Living with Machines: Revolutionising the way historical sources are analysed
Data scientists and humanities scholars are uniting for a bold new project that seeks to dispel the myth of 'the lone scholar' and provide new insights into the human impact of the Industrial Revolution.
Living with Machines is a major new five year inter-disciplinary research project led by the British Library, the Alan Turing Institute, and four partner universities that will use data science and artificial intelligence to analyse the human impact of the industrial revolution.
“One side of the project is about the research and sifting through very large quantities of data in the form of nineteenth-century newspapers and census data using the kind of artificial intelligence (AI) and data science capabilities that the Alan Turing Institute have become known for,” says Dr Ruth Ahnert, principal investigator on the project, who is based at Queen Mary, University of London.
“The other side - which is equally important - is the development of a research paradigm.
“We are suggesting a mode of collaboration that will close the gap between the computational sciences and the arts and humanities extending what the digital humanities have achieved. We are hoping to create a space between the two cultures; a space that is filled with shared understanding, practices and norms of publication.
“The aim is to create a data driven approach to our human past and a human approach to data science.”

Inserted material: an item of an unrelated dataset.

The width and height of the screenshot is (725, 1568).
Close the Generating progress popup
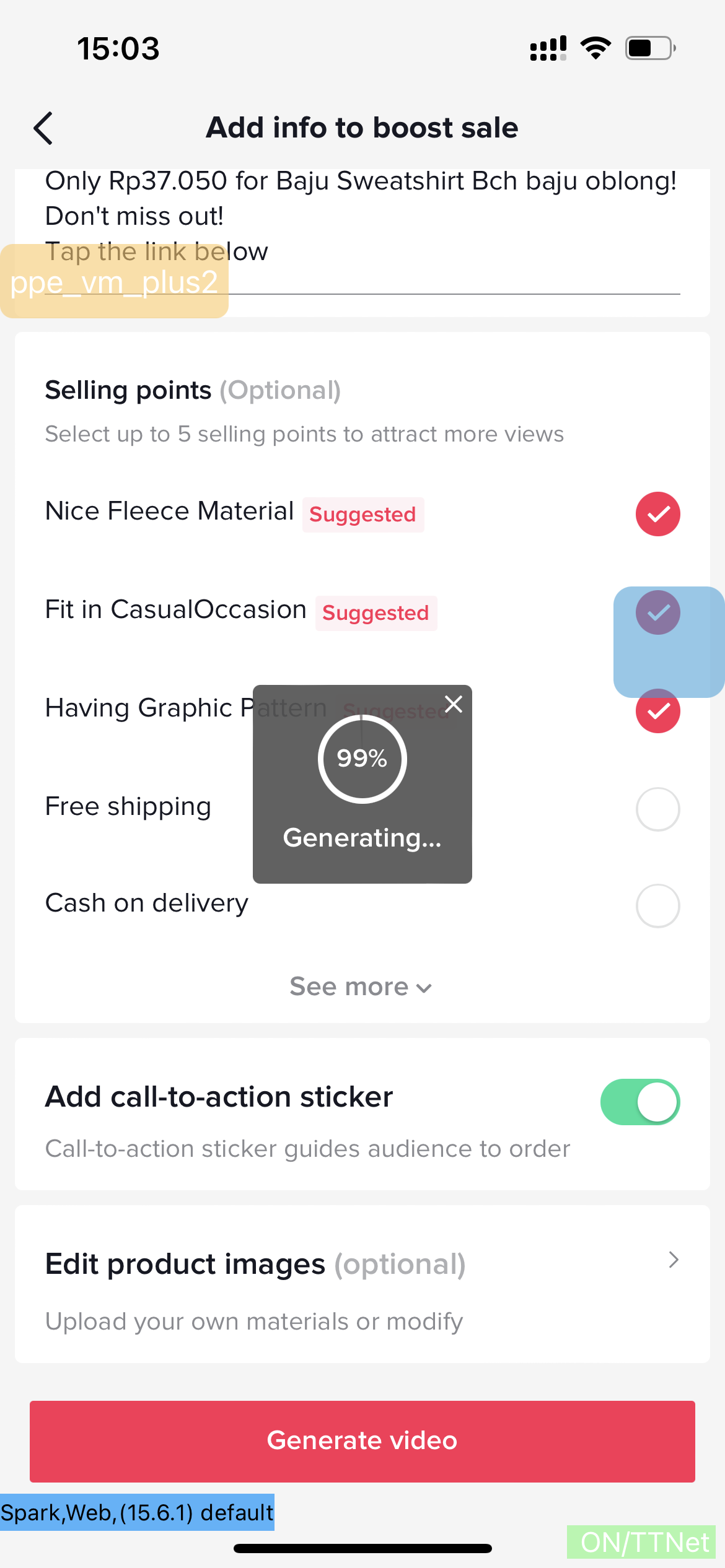[x=454, y=704]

Living with Machines is set to be one of the biggest and most ambitious digital humanities and science research initiatives ever to launch in the UK - funded by UK Research and Innovation’s Strategic Priorities Fund and administered by the Arts and Humanities Research Council.
Dr Ahnert hopes that it will devise new methods of research that will revolutionise the way historical sources are analysed, and provide vital insight into the debates and discussions taking place in response to today’s digital industrial revolution.
“If we want to make use of the massive troves of digistised sources available to us now, we have to get away from this idea of the 'lone scholar' working away in silence in the library and get to a point where we all feel comfortable working as a team, sharing results,” she says.
Project partners are the Alan Turing Institute, the British Library, and the University of Cambridge, the University of East Anglia, the University of Exeter, and Queen Mary University of London.
“There have in the past been many examples of humanities scholars getting to the point where they had particular questions that needed computer science input, and so they would then hire someone to bring their vision to life, but it was not a true collaboration” says Dr Ahnert.
“And it's happened the other way around as well. I've read papers where computer scientists use humanities data but don't really get to grips with the complexity and contextual nuance.
“We want to get beyond this hierarchy.”
Dr Ahnert says that she hopes that Living with Machines will progress as a fully reflexive process that will have everyone involved at every stage and create a good model for how people collaborate in the future; where the research framework will be as important an output as the computational code and the historical findings.
“We will be looking at data for a large number of people over a wide area for a long time and one of the challenges we have is understanding and adjusting for the bias in the sources, and the bias created by the process of digitisation,” says Dr Ahnert.
“We have over representation of certain newspapers, for example. Can we quantify those biases? And how do we fill those gaps? And how can we off set the political bias that newspapers have? Most importantly, we will communicate those biases to the researchers, giving them control”
These kind of challenges present an knotty problem for the research engineers on Living with Machines - finding new ways to work with unstructured data will give them the opportunity to create new code and digital methods for the community.
“They will have to find ways of ingesting it, of reading it and creating new methods to let the content speak for itself, posing new humanities questions; they are very excited by having this large dataset, the opportunity to turn big data into big knowledge” says Dr Ahnert.
Language is one of the hardest things to parse and presents challenges that are at the forefront of data science.
“They are interested in developing new methods to explore how actual historical questions can be broken down into logical, computational processes,” says Dr Ahnert.
But pulling all this together with require a fundamental rethink in the way that the project team, as academics, work – and so they have turned to the methods pioneered by high tech firms in Silicon Valley.
“We started with a project charter that lays out our principles of openness and sharing, what our expectations are,” says Dr Ahnert. “And because this isn't a normal project we are using Agile Project Management software.
“We will have fortnightly meetings where we will decide what everyone is doing and assign tasks.
“It will require huge behavioural changes. We are being a bit more like industry with a lot more transparency about what everyone is doing.
“No one will go dark because they are struggling. We will have a shared workspace and an expectation that we will work there, sit together and discuss things as we go along.
“We want to really make sure that we are actually collaborating and not just working alongside each other with a common goal. That's the way to come up with some really exciting results for everyone.”